- _TASK BRIEF_
The records below are to be duplicated character for character.

ENTRIES SHOWN section start

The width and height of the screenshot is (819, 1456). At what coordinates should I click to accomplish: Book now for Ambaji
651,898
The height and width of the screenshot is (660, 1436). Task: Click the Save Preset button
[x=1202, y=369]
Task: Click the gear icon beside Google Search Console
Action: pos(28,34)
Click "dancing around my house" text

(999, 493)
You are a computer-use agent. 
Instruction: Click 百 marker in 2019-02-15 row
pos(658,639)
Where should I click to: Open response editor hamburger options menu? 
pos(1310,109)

ENTRIES SHOWN section end

- _OUTPUT OF THE EXERCISE_
The width and height of the screenshot is (819, 1456). At what coordinates should I click to accomplish: Book now for Ambaji
651,898
The height and width of the screenshot is (660, 1436). Task: Click the Save Preset button
[x=1202, y=369]
Task: Click the gear icon beside Google Search Console
Action: pos(28,34)
Click "dancing around my house" text

(999, 493)
You are a computer-use agent. 
Instruction: Click 百 marker in 2019-02-15 row
pos(658,639)
Where should I click to: Open response editor hamburger options menu? 
pos(1310,109)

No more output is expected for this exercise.